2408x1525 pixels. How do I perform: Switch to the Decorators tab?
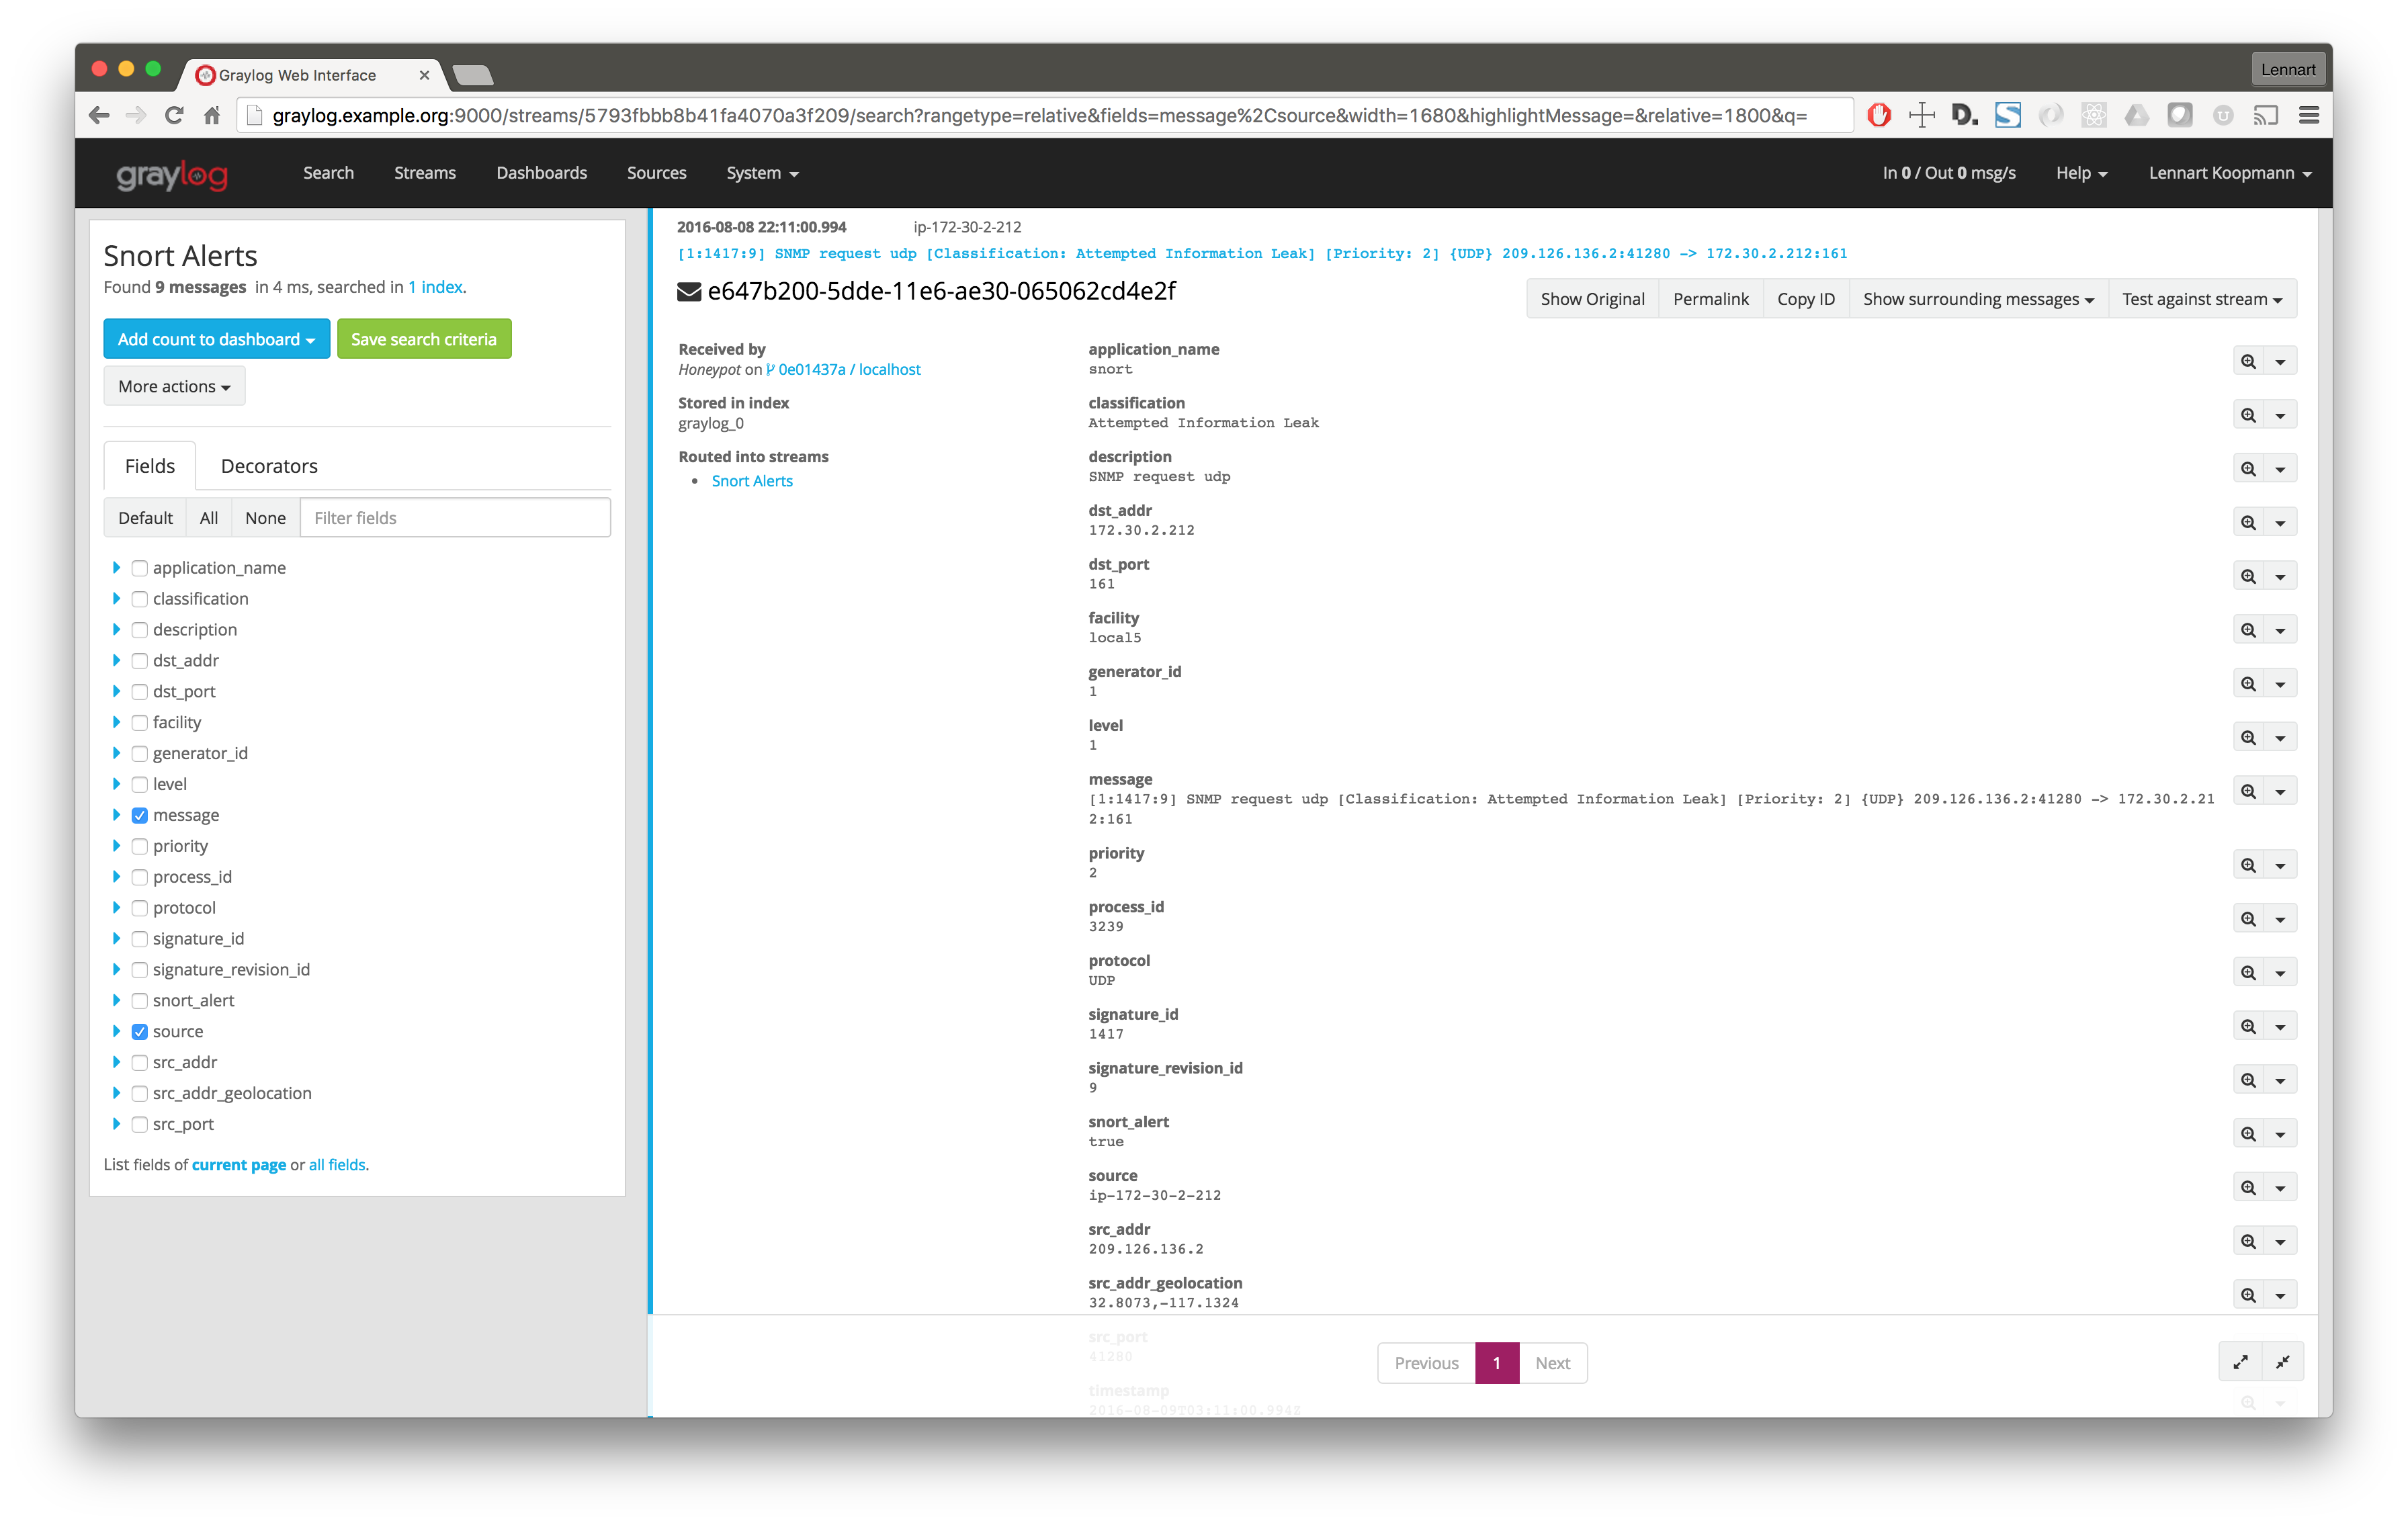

* * *

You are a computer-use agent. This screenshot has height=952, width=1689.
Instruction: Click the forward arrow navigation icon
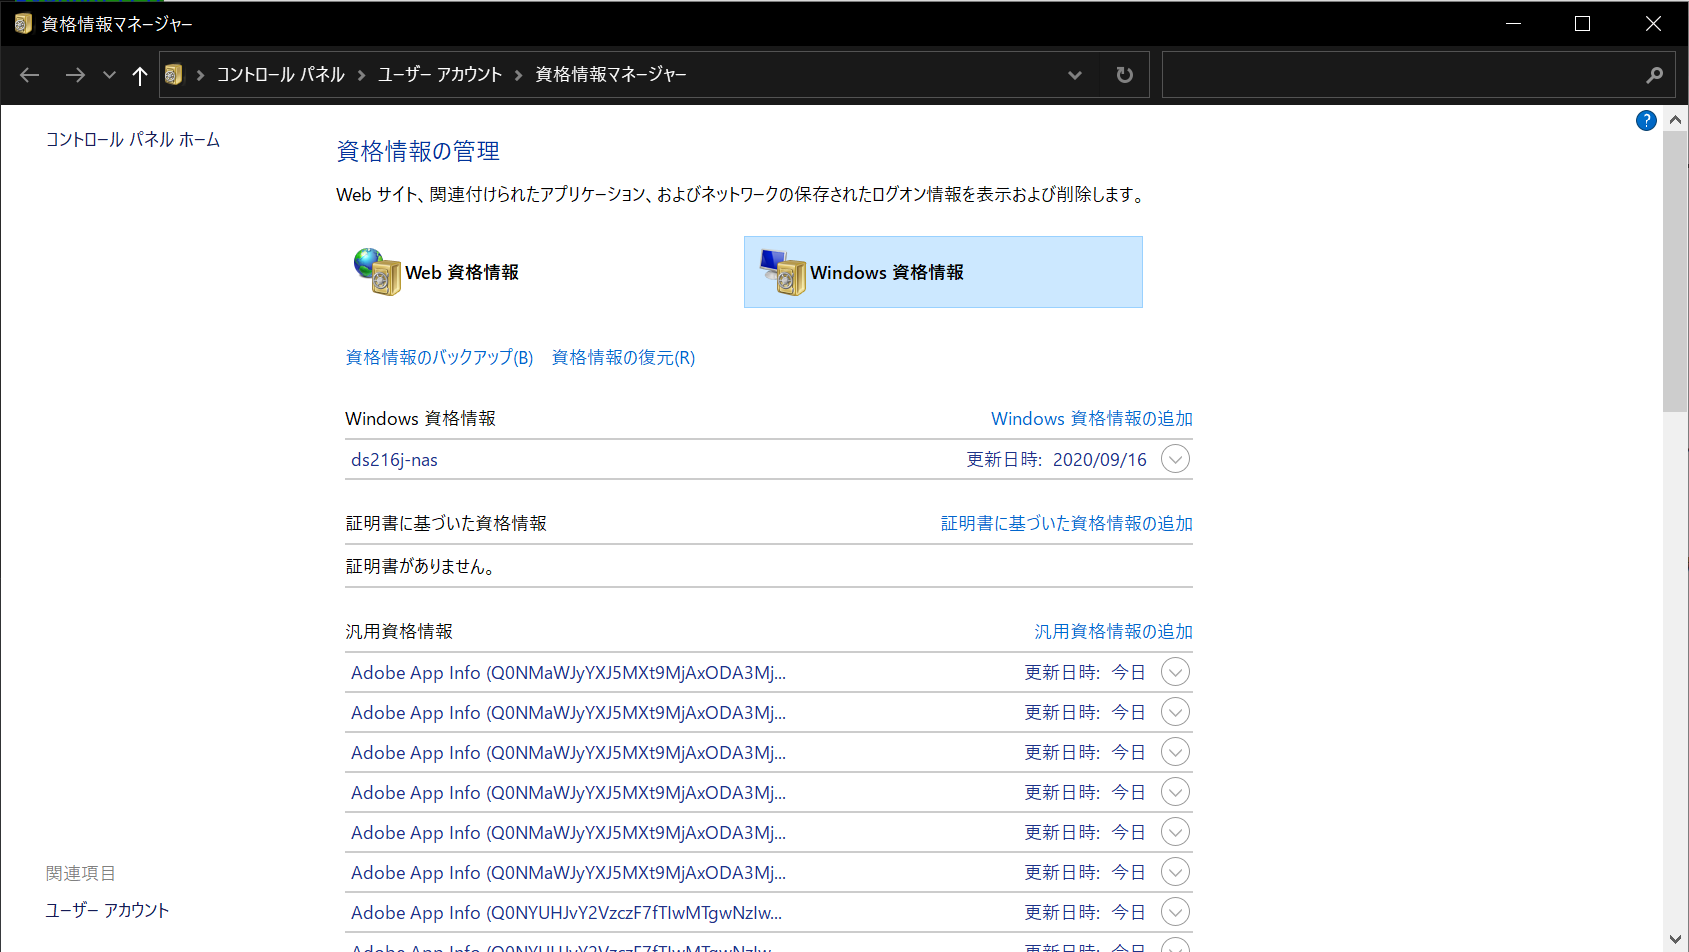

--

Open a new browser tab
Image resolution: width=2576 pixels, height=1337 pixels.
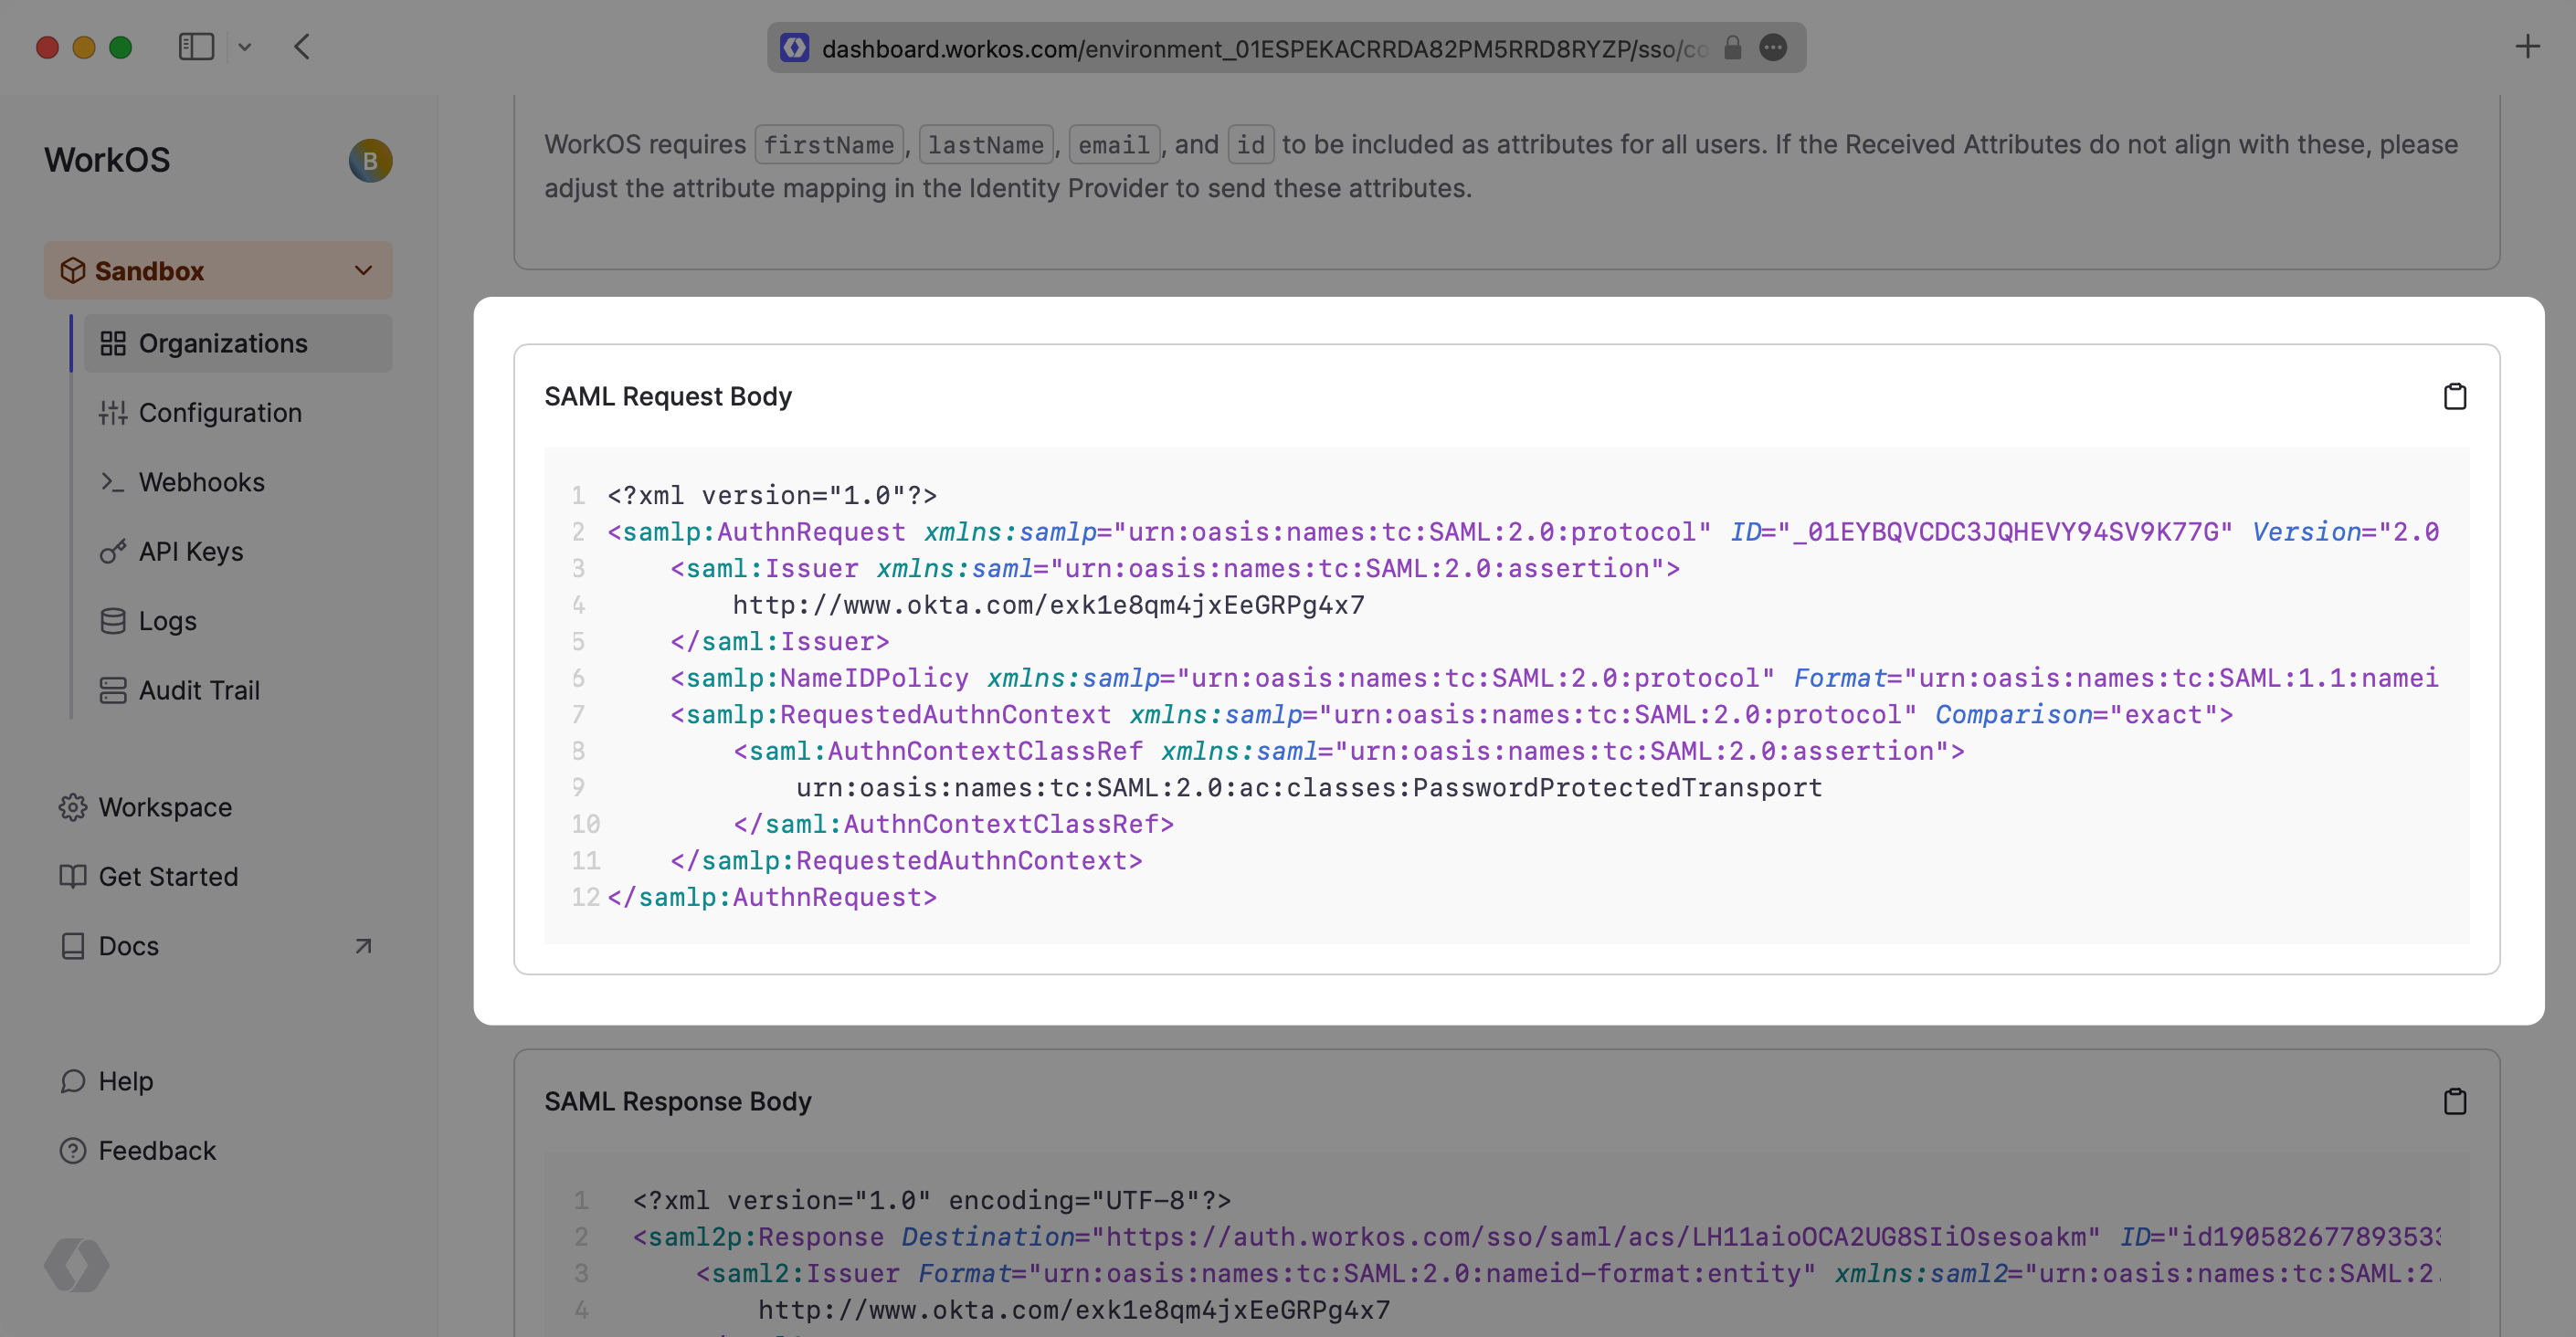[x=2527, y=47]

*Directions for this task*.
Exactly the lines above from the one with "You are a computer-use" to the one with "Instruction: Click the", both included, are to be quoted; leave the rest out.

*Solution for this task*.
You are a computer-use agent. This screenshot has height=952, width=1689.
Instruction: Click the forward arrow navigation icon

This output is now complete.